Directions for this task >> Could you reproduce, word for word, everything below from the line containing "Where should I" down to the line containing "Open the analytics", with both of those lines included and no others?

Records to process >>
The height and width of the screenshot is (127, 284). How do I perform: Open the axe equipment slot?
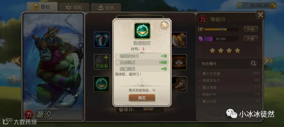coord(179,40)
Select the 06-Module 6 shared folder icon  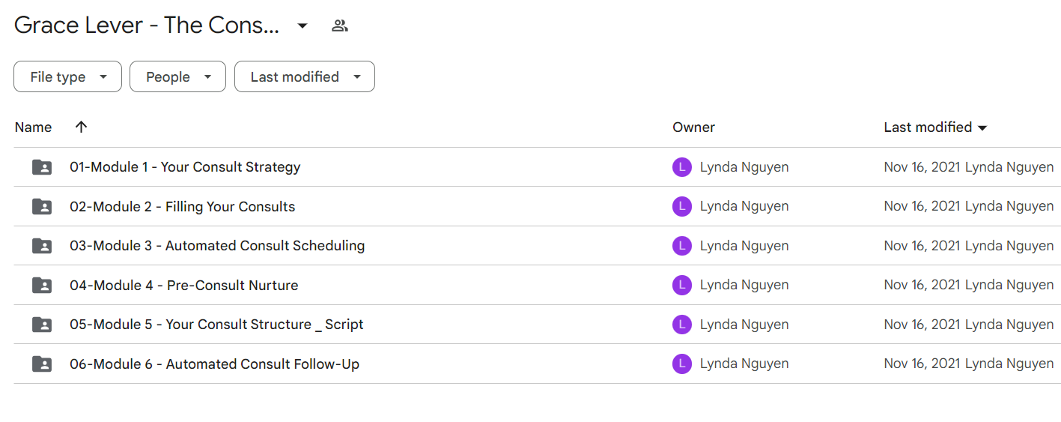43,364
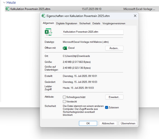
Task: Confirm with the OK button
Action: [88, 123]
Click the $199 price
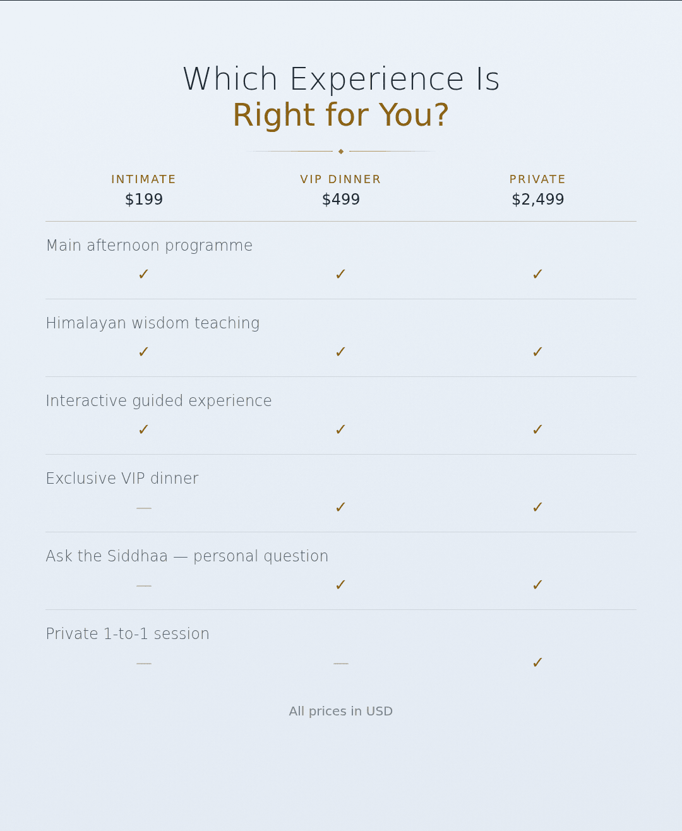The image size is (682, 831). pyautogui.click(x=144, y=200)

==

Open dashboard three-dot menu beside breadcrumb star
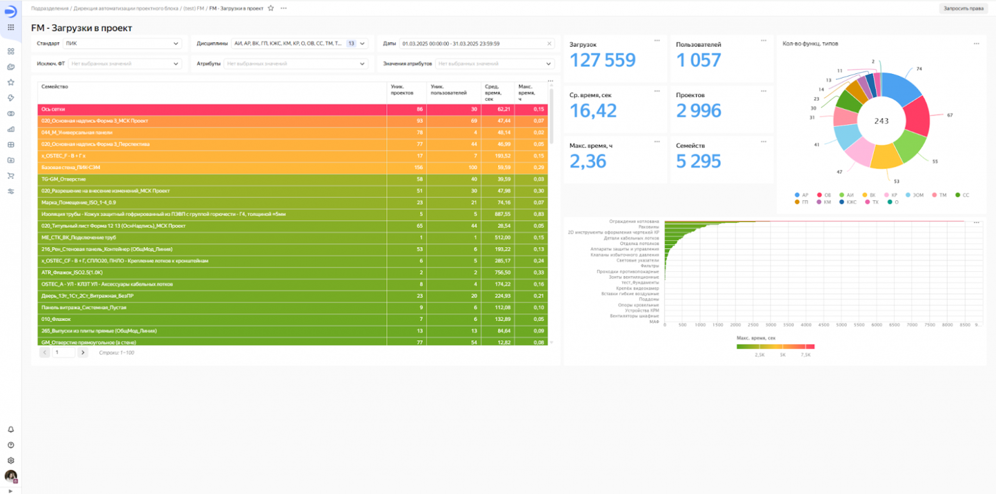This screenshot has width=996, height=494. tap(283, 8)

* * *

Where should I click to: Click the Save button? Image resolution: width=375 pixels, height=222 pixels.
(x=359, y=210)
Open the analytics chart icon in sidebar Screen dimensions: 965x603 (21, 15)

Completed task >>
Where should I click to: Click the Save button? Image resolution: width=375 pixels, height=222 pixels.
(x=359, y=210)
Open the analytics chart icon in sidebar Screen dimensions: 965x603 (21, 15)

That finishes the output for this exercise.